***** Excerpted data *****
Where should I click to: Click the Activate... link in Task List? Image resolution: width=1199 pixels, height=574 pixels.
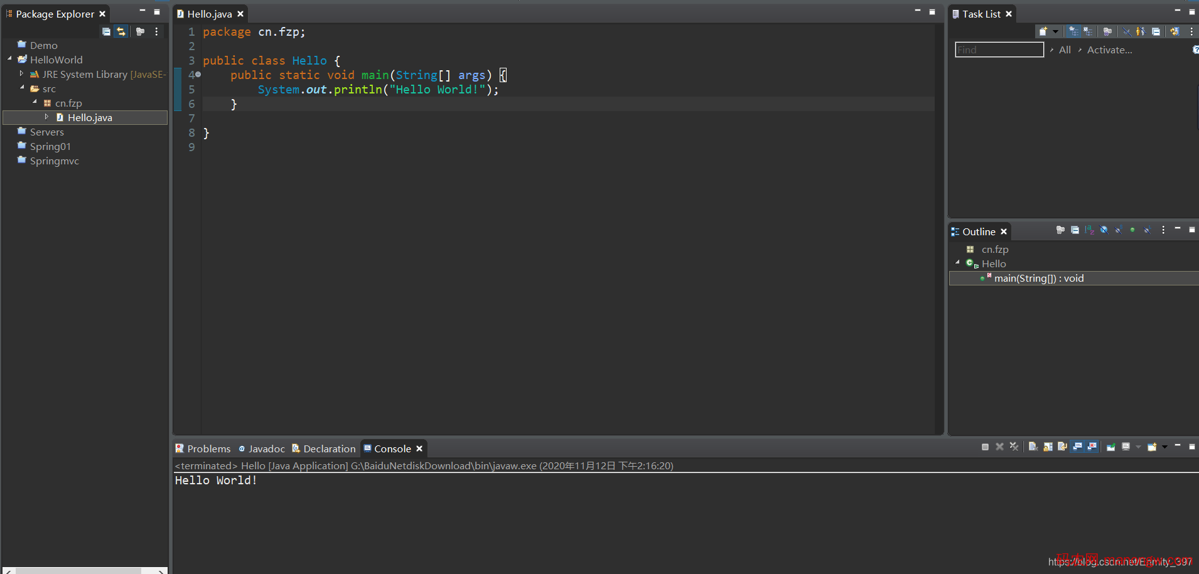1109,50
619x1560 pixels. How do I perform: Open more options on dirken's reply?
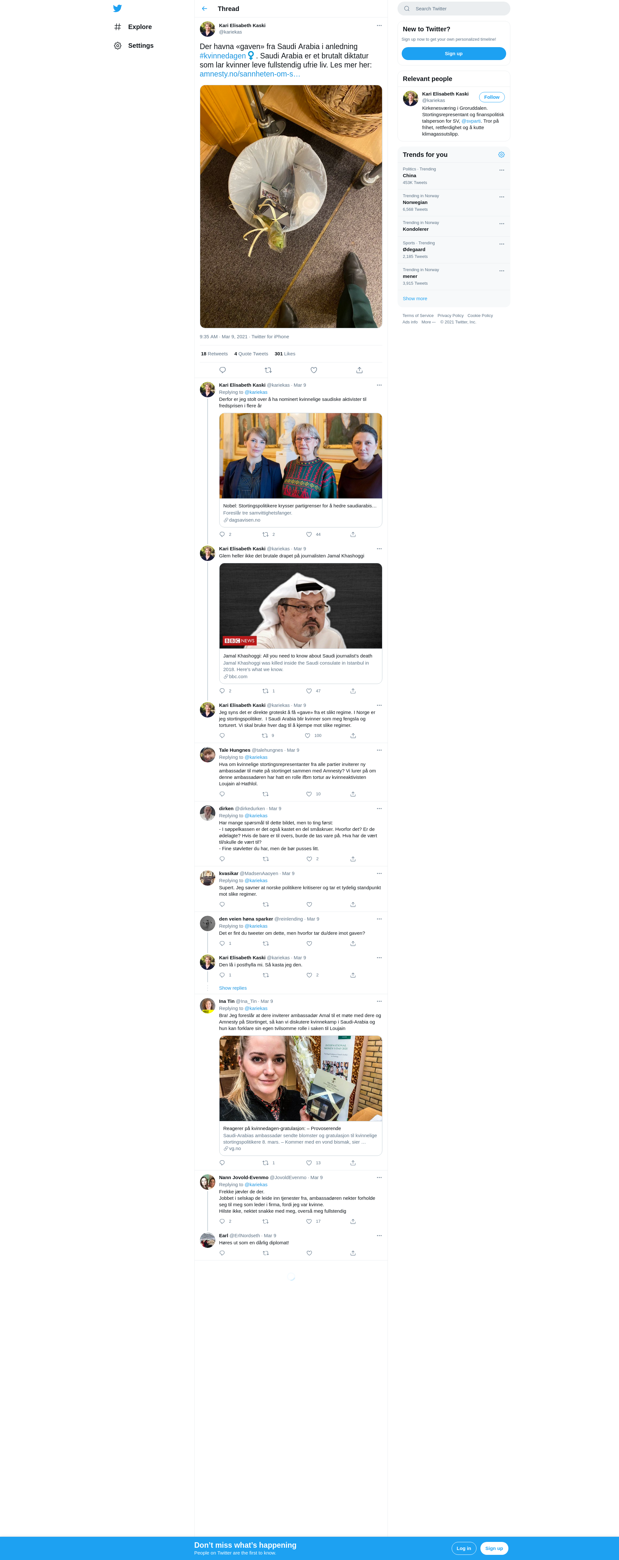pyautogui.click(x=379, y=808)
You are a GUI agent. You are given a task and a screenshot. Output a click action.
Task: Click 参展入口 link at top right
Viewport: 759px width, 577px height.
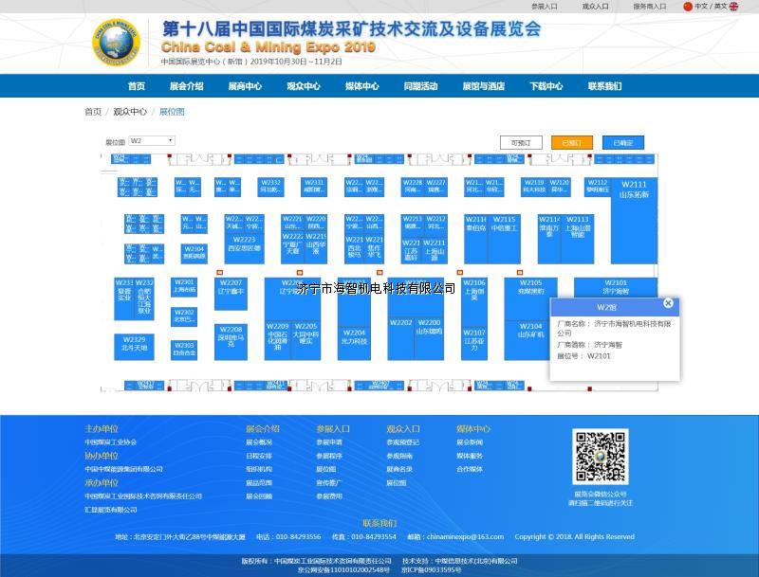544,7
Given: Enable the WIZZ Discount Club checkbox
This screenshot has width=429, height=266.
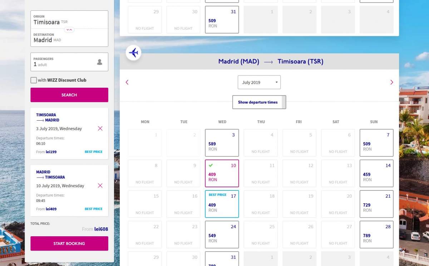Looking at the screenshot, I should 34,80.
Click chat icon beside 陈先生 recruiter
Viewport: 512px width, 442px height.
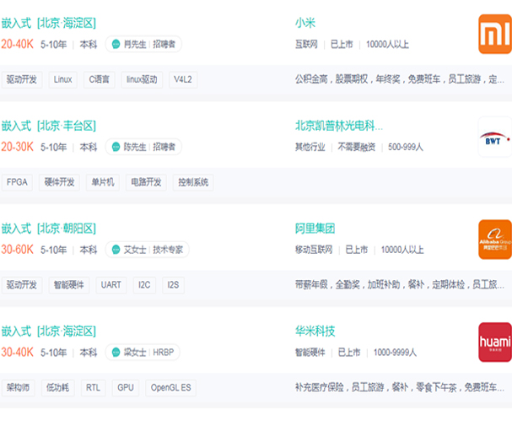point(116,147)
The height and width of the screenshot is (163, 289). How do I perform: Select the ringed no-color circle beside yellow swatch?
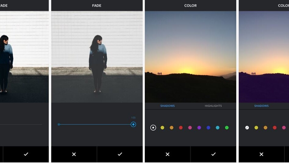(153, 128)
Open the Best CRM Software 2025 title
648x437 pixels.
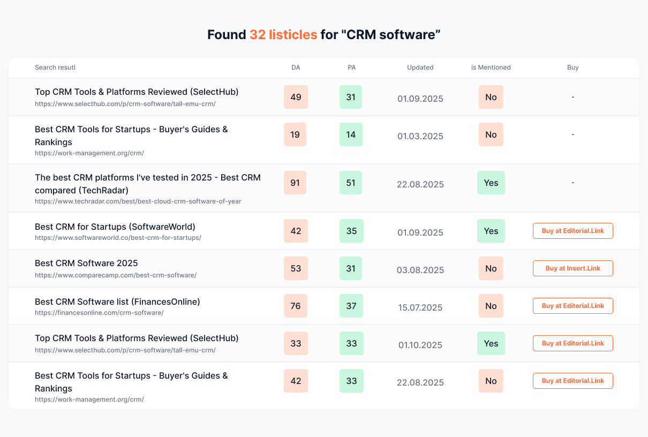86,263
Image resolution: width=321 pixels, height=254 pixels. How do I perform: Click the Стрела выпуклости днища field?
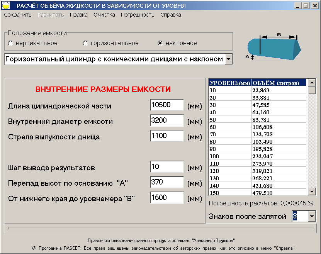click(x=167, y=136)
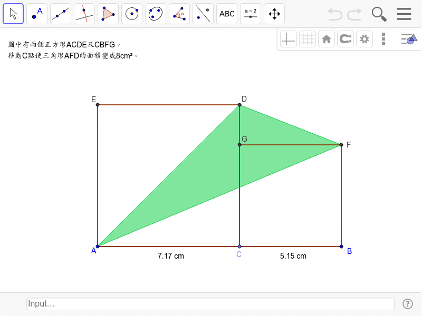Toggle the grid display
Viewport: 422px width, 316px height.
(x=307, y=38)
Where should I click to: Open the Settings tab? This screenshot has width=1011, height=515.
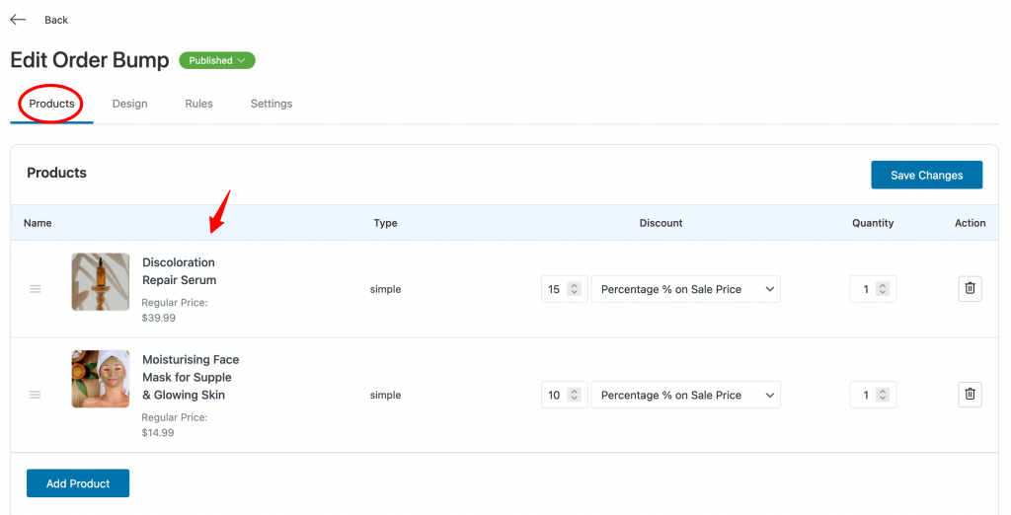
*****
> _Task requirements_: Skip the pictures, then write out every entry exactly.

> _Expected answer_:
Where should I click to: Click the Activate... link in Task List? Image resolution: width=1199 pixels, height=574 pixels.
1109,50
619x1560 pixels. How do I perform: Open more options on dirken's reply?
pyautogui.click(x=379, y=808)
You are a GUI agent. You are given a task and a screenshot. Output a click action.
Task: Click 参展入口 link at top right
Viewport: 759px width, 577px height.
544,7
Given: Enable the WIZZ Discount Club checkbox
This screenshot has width=429, height=266.
Looking at the screenshot, I should 34,80.
Click chat icon beside 陈先生 recruiter
Viewport: 512px width, 442px height.
point(116,147)
The height and width of the screenshot is (163, 289). How do I perform: Select the ringed no-color circle beside yellow swatch?
(153, 128)
Open the Best CRM Software 2025 title
648x437 pixels.
86,263
Image resolution: width=321 pixels, height=254 pixels. How do I perform: Click the Стрела выпуклости днища field?
click(x=167, y=136)
Toggle the grid display
Viewport: 422px width, 316px height.
(x=307, y=38)
Where should I click to: Open the Settings tab? This screenshot has width=1011, height=515.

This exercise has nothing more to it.